** Provided material follows **

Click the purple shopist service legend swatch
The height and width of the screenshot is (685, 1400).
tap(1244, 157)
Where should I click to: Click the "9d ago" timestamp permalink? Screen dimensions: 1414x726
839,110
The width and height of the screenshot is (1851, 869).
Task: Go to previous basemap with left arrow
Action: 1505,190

** End of Provided material **

▶ **Required work**
All records above are to be output again exactly as they stand.

▶ **Completed exercise**
Click the purple shopist service legend swatch
The height and width of the screenshot is (685, 1400).
tap(1244, 157)
Where should I click to: Click the "9d ago" timestamp permalink? Screen dimensions: 1414x726
839,110
The width and height of the screenshot is (1851, 869).
Task: Go to previous basemap with left arrow
Action: 1505,190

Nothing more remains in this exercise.